I got to know him around 1999–2000 when the Indian Society for Ecological Economics (INSEE) and the SANDEE were in a nascent evolutionary stage. Later, we served together on the executive committee of INSEE from 2012 to 2014. He would attend all the meetings and always had valuable suggestions on how INSEE could enhance its activities. He was a regular at many INSEE training workshops.
At SANDEE, his long-standing engagement was teaching the introductory week of the much sought-after annual summer school in environmental economics. He would provide a gentle initiation to environmental economics to a motley collection of young researchers from different parts of South Asia. He shared this course with the (late) Prof. Karl Goran Maler and Sir Partha Dasgupta, among others. The persistent laudatory feedback he got from participants of this course indicated that age had not mellowed his in-class energy. From personal conversions, I know that he too loved the opportunity to interact with young minds from diverse regional backgrounds.
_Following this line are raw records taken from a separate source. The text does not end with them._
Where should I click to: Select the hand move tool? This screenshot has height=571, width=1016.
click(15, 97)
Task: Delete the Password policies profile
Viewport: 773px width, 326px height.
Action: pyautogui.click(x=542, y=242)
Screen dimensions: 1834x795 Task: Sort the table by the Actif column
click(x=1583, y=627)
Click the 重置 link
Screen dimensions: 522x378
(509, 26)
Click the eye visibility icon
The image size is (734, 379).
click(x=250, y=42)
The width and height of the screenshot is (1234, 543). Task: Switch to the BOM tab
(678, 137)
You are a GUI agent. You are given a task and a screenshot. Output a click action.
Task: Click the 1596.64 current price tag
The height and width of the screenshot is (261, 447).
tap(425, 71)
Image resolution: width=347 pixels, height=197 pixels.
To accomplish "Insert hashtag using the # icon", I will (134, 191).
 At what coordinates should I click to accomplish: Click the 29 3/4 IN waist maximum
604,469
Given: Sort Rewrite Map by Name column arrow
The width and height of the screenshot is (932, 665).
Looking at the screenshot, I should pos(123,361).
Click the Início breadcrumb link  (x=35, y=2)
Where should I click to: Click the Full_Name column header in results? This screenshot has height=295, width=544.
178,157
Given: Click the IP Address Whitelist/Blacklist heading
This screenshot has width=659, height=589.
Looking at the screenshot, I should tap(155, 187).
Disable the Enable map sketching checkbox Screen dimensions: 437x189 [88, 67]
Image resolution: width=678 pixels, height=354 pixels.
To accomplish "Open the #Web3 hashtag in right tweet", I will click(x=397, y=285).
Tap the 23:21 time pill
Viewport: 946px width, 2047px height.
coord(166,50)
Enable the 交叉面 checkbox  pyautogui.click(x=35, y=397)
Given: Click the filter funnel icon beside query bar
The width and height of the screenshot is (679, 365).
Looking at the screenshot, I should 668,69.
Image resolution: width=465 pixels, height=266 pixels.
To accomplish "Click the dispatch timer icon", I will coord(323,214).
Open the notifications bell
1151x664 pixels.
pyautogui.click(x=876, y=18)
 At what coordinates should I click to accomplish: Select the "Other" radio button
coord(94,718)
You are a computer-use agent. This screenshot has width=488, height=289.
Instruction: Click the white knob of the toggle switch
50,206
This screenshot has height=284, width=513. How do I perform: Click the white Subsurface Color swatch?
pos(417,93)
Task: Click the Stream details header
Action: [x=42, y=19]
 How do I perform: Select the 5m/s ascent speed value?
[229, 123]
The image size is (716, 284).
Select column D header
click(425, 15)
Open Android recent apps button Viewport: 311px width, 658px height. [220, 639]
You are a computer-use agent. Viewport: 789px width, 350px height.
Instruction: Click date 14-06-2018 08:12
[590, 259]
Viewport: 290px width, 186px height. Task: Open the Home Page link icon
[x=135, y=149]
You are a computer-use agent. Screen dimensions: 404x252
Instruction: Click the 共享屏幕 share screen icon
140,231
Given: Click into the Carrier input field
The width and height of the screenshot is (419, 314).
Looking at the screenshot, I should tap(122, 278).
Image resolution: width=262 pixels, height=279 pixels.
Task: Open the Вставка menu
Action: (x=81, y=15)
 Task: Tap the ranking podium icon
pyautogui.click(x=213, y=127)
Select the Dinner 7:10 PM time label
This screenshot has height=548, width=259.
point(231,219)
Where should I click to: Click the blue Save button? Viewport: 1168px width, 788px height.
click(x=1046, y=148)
My last meeting with him was at a conference at Kalyani University in February 2019. He chaired a session where I gave a talk. Since we were both headed back to Kolkata, the organisers arranged for us to travel together in the same taxi. The Kalyani–Kolkata journey in peak-hour traffic gave us a good couple of hours to catch up. He was still full of energy, writing papers and engaging with his research scholars. We bid goodbye that evening, hoping to see more of each other in the coming years. However, we lost touch during two years of the pandemic. And just as things were beginning to once again open up for physical meetings, I heard of the tragic news.
His most endearing quality was his politeness. Irrespective of your age and political persuasion, you could have a polite conversation with him. One can only hope that we, as the next generation, would have the same honesty, humility, and enthusiasm that Rabin da carried with him all his life. May his soul rest in peace.